Task prompt: In the data below, the answer is the run of lines from the line containing "Given: Enable Size" through the line containing "Click the Share", both included; print it exactly and nothing else.

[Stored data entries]

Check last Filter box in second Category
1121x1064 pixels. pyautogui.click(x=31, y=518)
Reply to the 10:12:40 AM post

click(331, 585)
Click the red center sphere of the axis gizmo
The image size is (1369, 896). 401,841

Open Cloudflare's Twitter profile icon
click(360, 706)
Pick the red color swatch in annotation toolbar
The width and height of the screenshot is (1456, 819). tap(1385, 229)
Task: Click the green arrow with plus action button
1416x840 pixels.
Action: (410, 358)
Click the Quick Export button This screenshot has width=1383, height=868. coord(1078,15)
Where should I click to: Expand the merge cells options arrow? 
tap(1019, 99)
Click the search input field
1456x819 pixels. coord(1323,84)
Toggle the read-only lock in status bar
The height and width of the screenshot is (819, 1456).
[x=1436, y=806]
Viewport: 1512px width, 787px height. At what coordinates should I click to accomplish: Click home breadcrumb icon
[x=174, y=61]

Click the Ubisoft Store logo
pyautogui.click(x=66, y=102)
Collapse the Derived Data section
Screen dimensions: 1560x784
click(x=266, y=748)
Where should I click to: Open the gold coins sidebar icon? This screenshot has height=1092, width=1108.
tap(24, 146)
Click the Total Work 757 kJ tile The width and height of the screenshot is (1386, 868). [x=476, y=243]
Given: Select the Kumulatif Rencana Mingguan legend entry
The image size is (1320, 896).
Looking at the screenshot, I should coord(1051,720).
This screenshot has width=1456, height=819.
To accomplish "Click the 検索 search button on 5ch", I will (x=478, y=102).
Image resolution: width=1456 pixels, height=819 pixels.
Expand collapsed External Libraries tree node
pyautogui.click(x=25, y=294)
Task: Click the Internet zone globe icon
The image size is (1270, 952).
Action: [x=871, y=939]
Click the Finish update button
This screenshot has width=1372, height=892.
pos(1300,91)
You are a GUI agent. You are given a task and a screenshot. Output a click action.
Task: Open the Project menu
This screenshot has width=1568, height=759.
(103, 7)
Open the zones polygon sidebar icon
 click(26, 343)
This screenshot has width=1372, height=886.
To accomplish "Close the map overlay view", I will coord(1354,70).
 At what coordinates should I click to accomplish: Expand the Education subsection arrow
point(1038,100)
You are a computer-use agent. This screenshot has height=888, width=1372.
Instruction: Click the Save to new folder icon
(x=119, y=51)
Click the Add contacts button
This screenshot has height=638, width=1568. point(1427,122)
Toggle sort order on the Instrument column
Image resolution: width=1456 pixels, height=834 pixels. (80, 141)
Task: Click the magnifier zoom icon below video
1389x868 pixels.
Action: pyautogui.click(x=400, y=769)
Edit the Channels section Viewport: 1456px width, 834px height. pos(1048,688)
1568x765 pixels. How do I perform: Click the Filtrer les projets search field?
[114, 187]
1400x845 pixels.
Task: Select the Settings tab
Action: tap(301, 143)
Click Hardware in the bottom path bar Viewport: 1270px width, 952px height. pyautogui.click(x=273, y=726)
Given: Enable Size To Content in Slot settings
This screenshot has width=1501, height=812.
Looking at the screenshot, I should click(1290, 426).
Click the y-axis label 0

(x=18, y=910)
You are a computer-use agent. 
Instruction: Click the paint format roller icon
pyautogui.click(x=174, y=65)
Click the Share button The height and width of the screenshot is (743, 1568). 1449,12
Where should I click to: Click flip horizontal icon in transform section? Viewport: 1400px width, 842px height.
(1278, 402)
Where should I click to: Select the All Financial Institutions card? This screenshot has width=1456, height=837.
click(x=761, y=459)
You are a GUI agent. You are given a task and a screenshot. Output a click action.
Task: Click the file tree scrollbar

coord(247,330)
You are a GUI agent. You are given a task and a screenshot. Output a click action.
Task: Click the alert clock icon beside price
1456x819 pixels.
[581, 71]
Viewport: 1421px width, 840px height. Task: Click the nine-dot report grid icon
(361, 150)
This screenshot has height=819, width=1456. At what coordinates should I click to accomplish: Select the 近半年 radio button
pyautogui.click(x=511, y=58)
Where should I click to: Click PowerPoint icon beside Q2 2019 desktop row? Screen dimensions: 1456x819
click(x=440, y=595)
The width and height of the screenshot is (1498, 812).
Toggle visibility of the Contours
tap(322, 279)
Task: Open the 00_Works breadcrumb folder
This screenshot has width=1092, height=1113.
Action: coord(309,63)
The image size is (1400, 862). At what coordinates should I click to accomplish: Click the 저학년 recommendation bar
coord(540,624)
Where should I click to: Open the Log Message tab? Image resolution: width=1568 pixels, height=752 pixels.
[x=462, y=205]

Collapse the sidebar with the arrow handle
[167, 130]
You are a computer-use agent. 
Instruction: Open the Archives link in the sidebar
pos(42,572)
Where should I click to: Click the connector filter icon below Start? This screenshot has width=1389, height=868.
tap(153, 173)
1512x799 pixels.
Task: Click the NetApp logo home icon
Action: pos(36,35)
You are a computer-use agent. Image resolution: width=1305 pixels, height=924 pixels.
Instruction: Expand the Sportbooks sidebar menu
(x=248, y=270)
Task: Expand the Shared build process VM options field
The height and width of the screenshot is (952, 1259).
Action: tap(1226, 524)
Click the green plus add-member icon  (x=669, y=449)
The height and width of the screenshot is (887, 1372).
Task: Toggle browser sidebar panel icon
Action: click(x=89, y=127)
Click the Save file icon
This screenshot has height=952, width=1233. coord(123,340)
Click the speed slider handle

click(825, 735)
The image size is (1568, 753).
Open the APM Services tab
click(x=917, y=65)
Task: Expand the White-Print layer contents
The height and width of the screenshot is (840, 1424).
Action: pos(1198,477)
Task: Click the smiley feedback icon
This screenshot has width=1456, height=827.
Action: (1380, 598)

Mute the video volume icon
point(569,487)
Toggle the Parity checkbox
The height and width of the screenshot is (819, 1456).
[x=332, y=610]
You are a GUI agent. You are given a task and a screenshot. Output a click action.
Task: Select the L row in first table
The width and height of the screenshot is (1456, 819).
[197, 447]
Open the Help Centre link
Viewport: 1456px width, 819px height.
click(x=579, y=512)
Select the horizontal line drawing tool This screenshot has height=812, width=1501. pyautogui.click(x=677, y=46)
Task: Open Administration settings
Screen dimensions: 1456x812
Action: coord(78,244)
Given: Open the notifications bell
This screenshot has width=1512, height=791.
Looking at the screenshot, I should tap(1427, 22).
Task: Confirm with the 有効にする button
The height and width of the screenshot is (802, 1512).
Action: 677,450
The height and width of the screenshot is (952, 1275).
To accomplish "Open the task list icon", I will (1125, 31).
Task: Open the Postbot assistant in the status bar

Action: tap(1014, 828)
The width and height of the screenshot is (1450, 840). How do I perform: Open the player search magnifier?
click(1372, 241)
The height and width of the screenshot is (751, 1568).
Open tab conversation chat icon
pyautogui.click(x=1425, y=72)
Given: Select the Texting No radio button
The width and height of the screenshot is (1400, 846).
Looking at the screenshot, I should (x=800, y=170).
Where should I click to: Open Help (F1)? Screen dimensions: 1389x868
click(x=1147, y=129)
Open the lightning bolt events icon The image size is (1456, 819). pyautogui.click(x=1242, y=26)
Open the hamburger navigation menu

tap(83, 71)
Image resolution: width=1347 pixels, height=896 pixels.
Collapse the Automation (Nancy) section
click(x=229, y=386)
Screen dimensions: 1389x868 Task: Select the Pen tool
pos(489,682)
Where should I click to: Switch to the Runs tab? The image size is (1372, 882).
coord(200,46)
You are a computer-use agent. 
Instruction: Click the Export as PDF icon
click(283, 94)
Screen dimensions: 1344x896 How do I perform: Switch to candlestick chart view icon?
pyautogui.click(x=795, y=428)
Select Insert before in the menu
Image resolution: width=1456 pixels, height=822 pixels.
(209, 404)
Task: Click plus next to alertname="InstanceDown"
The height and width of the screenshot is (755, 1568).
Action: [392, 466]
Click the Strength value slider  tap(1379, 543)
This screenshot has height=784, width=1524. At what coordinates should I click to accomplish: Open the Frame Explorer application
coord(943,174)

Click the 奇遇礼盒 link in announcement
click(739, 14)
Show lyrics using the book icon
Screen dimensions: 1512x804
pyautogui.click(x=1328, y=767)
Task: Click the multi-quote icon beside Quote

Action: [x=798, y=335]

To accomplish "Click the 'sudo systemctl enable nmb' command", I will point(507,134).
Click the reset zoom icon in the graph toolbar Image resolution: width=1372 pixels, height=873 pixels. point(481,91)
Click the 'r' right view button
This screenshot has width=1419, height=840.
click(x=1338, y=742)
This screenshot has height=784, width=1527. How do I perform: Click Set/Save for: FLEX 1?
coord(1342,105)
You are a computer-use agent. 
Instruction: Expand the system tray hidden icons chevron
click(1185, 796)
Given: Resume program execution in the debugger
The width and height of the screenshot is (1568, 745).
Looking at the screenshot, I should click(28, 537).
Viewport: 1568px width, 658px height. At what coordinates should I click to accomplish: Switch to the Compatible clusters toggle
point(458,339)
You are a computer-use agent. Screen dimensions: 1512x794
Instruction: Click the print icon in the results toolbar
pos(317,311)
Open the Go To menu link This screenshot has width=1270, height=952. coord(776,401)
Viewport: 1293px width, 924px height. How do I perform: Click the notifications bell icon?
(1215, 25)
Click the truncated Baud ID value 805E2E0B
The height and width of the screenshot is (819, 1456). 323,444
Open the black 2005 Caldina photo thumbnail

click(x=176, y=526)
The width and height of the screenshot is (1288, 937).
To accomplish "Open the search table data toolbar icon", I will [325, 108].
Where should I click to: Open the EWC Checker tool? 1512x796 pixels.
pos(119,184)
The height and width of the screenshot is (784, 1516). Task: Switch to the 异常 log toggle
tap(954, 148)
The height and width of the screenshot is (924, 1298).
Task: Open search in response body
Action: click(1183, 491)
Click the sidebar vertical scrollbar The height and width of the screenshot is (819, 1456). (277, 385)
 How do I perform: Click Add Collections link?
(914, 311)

Answer to this exercise:
Given: Enable Size To Content in Slot settings
This screenshot has width=1501, height=812.
Looking at the screenshot, I should click(1290, 426).
Click the y-axis label 0

(x=18, y=910)
You are a computer-use agent. 
Instruction: Click the paint format roller icon
pyautogui.click(x=174, y=65)
Click the Share button The height and width of the screenshot is (743, 1568). 1449,12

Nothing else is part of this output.